> Exercise aim:
The word to find is "circle". Copy each line of the material that contains it.

> Input:
┄┄┄┄┄┄┄┄┄┄┄┄┄┄┄┄┄┄┄┄

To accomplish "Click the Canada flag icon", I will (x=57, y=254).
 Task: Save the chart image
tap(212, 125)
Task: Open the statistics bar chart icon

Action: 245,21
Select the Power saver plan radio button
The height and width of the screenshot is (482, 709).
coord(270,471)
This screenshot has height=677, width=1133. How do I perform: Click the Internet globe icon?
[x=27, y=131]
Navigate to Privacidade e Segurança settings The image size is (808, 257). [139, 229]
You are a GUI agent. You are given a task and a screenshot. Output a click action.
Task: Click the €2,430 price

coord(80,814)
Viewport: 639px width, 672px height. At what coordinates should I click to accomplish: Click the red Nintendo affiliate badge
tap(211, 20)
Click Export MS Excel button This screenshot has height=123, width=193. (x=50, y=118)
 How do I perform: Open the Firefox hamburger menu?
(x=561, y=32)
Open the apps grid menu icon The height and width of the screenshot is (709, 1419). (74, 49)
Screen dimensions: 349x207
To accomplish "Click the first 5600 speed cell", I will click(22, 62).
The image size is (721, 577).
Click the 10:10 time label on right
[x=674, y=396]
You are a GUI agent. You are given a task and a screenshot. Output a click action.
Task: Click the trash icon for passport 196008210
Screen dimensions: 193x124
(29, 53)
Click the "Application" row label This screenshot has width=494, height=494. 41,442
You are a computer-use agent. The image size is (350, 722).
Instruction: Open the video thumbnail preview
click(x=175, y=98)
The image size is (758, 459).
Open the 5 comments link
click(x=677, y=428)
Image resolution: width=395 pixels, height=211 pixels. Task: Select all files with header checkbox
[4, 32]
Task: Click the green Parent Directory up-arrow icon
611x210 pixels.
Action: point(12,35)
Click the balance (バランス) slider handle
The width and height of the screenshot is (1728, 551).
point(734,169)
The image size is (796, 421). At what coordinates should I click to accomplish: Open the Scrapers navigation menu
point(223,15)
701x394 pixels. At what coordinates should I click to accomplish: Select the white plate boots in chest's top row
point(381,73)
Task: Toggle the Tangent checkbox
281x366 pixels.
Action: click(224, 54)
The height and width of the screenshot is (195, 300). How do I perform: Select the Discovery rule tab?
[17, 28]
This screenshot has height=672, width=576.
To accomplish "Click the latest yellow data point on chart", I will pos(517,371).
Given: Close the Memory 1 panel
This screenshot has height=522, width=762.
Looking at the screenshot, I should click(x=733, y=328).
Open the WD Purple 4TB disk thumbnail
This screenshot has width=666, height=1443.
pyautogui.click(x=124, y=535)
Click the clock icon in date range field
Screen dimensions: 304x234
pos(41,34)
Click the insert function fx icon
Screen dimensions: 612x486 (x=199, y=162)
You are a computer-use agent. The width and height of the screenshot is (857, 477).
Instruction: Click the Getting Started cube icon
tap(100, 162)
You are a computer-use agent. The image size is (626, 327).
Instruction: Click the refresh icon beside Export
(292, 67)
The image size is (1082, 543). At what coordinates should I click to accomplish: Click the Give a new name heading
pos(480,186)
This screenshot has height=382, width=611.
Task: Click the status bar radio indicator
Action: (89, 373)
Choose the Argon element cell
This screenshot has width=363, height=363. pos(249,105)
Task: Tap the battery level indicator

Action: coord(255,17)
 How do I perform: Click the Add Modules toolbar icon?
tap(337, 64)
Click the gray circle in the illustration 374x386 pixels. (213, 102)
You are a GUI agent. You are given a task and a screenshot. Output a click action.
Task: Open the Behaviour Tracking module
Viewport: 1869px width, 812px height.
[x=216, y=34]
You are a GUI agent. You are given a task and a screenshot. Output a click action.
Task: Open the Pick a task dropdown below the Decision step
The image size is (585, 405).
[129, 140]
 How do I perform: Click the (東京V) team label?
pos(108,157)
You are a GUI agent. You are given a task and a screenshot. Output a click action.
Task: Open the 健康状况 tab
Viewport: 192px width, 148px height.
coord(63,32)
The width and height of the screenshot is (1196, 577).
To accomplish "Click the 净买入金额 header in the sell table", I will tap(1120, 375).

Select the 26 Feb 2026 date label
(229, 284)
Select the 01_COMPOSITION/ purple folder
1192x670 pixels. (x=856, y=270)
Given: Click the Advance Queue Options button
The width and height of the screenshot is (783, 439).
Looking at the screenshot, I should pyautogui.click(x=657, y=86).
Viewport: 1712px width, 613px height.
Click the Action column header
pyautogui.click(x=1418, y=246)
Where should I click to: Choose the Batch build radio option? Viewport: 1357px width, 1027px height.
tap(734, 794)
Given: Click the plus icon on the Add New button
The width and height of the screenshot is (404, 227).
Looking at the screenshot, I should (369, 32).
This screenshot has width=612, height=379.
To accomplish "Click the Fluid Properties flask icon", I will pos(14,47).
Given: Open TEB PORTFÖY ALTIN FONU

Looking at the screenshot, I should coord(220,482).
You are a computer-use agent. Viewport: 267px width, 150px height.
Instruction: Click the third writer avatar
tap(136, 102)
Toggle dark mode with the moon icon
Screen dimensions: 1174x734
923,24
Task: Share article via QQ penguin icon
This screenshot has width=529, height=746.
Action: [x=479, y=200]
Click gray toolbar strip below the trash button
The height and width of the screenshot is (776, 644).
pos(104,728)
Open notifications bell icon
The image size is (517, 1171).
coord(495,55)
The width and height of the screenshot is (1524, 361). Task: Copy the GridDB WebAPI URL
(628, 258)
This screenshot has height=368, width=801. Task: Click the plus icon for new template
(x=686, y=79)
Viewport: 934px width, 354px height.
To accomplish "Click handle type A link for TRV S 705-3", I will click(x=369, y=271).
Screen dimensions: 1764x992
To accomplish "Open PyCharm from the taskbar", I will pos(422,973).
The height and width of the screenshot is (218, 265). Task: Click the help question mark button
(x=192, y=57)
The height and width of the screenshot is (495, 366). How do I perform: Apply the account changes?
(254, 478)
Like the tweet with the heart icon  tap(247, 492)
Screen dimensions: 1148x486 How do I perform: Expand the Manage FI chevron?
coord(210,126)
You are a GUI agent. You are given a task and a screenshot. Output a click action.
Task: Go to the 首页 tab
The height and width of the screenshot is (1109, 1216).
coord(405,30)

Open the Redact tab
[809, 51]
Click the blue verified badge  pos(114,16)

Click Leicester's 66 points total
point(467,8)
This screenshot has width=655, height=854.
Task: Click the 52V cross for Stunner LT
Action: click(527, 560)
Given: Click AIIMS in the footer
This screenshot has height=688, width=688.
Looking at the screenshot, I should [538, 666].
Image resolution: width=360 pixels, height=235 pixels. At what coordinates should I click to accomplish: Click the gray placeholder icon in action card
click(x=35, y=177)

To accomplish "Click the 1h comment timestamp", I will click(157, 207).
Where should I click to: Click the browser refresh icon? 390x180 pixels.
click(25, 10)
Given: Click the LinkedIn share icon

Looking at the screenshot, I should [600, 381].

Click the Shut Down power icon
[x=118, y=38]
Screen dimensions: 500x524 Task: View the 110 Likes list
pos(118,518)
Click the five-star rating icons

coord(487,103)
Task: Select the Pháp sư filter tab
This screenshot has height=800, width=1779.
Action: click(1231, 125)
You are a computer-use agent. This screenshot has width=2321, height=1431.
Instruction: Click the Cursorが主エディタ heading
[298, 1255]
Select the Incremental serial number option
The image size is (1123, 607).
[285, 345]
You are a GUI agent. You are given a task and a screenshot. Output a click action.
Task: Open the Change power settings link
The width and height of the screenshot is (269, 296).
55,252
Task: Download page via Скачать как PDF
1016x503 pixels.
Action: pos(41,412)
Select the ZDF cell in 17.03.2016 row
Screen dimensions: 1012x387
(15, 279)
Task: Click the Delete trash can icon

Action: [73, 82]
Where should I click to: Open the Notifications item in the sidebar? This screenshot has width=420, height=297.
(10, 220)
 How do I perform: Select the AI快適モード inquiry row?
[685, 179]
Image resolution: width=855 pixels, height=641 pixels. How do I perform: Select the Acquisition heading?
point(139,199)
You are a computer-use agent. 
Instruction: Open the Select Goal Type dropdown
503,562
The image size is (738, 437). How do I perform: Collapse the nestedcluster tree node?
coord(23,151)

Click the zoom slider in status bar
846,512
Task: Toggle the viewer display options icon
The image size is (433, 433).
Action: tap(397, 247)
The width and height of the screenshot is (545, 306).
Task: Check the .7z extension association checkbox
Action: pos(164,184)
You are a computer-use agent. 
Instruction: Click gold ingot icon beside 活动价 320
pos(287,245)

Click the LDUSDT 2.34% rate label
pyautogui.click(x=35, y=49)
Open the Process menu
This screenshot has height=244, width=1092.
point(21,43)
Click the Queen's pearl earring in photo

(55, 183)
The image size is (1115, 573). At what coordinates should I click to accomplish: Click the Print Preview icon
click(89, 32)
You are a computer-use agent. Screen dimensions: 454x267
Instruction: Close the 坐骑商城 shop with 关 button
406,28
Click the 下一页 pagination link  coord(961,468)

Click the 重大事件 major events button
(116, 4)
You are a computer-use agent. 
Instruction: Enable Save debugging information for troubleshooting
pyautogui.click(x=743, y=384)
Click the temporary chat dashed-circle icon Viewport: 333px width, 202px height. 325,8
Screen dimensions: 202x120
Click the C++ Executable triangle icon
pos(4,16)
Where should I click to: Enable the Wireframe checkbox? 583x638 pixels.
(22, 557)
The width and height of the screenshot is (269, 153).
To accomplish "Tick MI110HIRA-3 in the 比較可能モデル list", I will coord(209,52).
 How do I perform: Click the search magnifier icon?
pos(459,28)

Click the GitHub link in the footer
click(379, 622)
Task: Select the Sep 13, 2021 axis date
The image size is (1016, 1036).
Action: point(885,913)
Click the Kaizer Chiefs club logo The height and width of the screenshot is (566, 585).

┄┄┄┄┄┄┄┄┄┄┄┄┄┄┄┄┄┄┄┄

> Written solution:
Click the gray circle in the illustration 374x386 pixels. (213, 102)
Click the temporary chat dashed-circle icon Viewport: 333px width, 202px height. 325,8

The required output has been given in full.